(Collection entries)
★ ★ ★ ★ ★ ★ ★

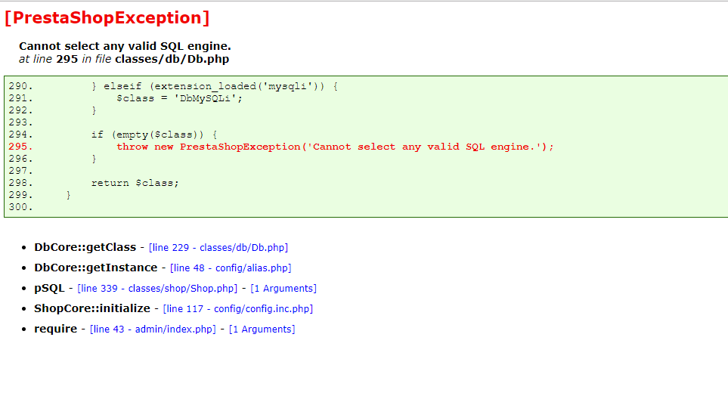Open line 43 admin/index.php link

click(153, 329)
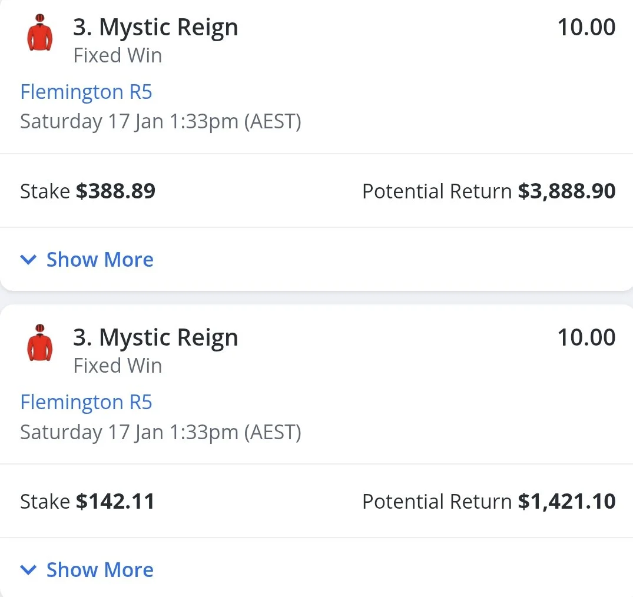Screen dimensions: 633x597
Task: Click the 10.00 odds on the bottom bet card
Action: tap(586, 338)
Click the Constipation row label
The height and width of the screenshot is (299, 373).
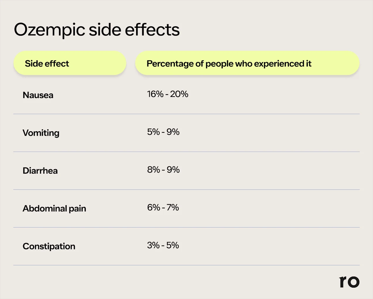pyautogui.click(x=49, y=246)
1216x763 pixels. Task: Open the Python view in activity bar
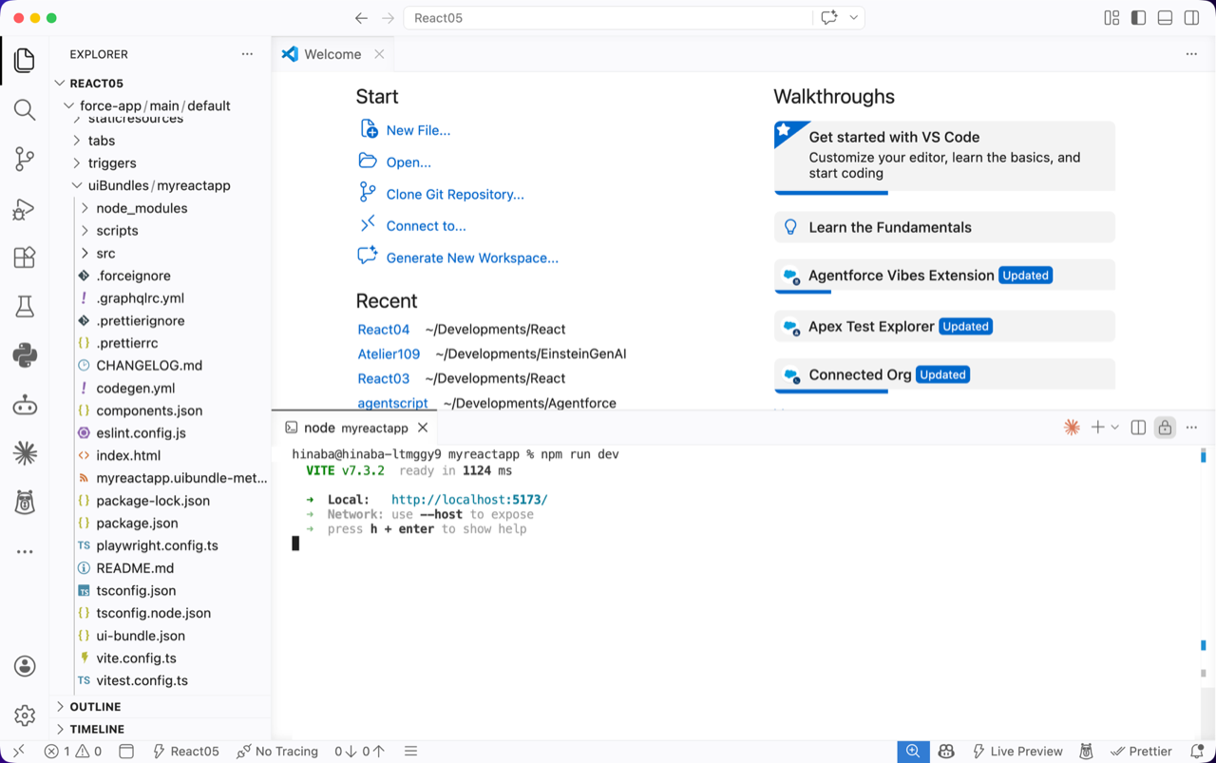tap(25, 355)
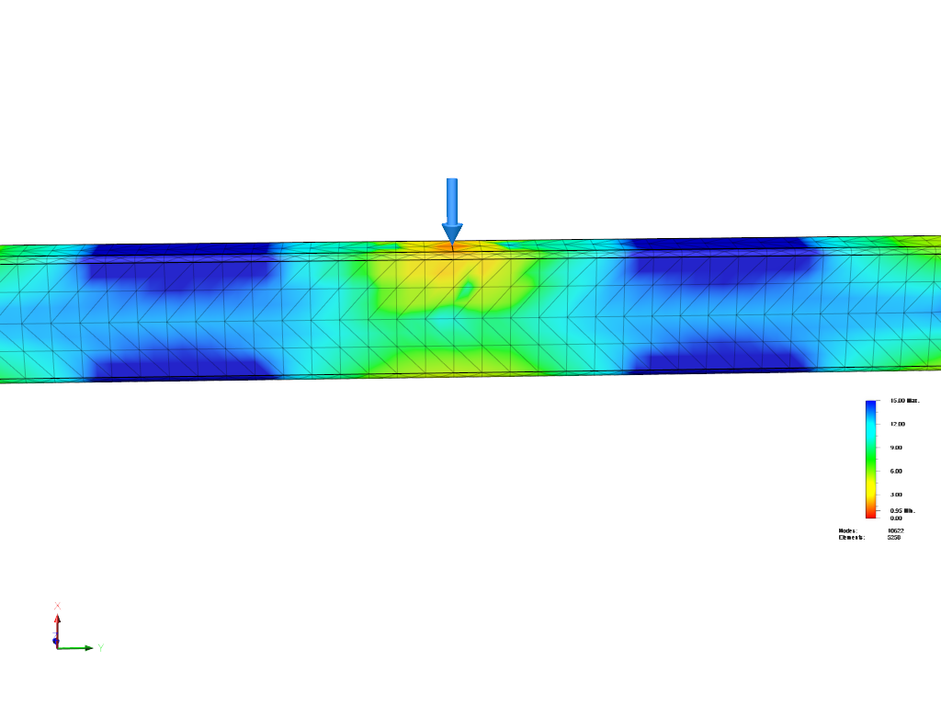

★ ★ ★ ★ ★ ★ ★

**Prompt**
Only the lines from the line containing "Click the Constipation row label" through the last line of the entries above should be reproduced, word for word and without pictures.

**Task output**
Click the Constipation row label
The height and width of the screenshot is (299, 373).
pyautogui.click(x=49, y=246)
1216x763 pixels. Task: Open the Python view in activity bar
tap(25, 355)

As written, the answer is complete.